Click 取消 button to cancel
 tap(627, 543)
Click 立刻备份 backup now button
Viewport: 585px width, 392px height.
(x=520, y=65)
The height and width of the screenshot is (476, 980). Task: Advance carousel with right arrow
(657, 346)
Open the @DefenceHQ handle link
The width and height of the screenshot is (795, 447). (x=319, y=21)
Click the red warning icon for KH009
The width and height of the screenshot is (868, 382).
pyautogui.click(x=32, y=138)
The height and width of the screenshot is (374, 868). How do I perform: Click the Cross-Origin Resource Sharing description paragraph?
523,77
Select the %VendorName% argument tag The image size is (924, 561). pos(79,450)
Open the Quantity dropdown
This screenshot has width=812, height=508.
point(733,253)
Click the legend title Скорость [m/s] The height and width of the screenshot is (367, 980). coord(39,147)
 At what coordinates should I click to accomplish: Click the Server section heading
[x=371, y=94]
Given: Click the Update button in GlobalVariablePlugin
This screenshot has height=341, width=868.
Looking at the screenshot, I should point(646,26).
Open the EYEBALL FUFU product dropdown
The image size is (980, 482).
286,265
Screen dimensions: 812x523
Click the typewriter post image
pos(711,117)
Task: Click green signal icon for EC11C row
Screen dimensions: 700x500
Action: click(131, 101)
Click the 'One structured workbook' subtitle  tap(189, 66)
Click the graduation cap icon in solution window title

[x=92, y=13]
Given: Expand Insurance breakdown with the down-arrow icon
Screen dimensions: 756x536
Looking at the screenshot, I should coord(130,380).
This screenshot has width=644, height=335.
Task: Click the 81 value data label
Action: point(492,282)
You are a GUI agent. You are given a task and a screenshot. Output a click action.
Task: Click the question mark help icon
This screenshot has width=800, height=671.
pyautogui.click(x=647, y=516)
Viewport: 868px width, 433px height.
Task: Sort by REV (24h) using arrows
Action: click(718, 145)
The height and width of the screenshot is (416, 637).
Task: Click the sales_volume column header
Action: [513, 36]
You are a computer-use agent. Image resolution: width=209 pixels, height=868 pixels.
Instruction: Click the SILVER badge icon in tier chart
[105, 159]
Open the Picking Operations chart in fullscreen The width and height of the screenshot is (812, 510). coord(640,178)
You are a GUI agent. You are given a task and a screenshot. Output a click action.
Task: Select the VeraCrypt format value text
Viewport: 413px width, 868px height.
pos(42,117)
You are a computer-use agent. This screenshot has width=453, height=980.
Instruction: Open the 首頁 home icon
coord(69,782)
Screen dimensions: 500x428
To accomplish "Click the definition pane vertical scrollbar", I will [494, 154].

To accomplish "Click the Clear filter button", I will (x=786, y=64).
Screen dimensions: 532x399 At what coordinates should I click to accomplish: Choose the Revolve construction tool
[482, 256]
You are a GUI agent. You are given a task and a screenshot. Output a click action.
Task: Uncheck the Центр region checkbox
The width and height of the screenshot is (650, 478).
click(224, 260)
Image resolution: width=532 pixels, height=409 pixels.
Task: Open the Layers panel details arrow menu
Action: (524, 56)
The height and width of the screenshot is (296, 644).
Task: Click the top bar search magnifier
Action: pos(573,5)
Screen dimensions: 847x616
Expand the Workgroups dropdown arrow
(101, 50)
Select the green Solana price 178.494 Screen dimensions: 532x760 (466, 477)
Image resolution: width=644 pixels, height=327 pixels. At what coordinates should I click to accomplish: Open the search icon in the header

◆ ◆ ◆ ◆ ◆

● What the task asks
Using the data above, tally the lines that contain the string "will" and state only the result.

● Answer to this exercise
2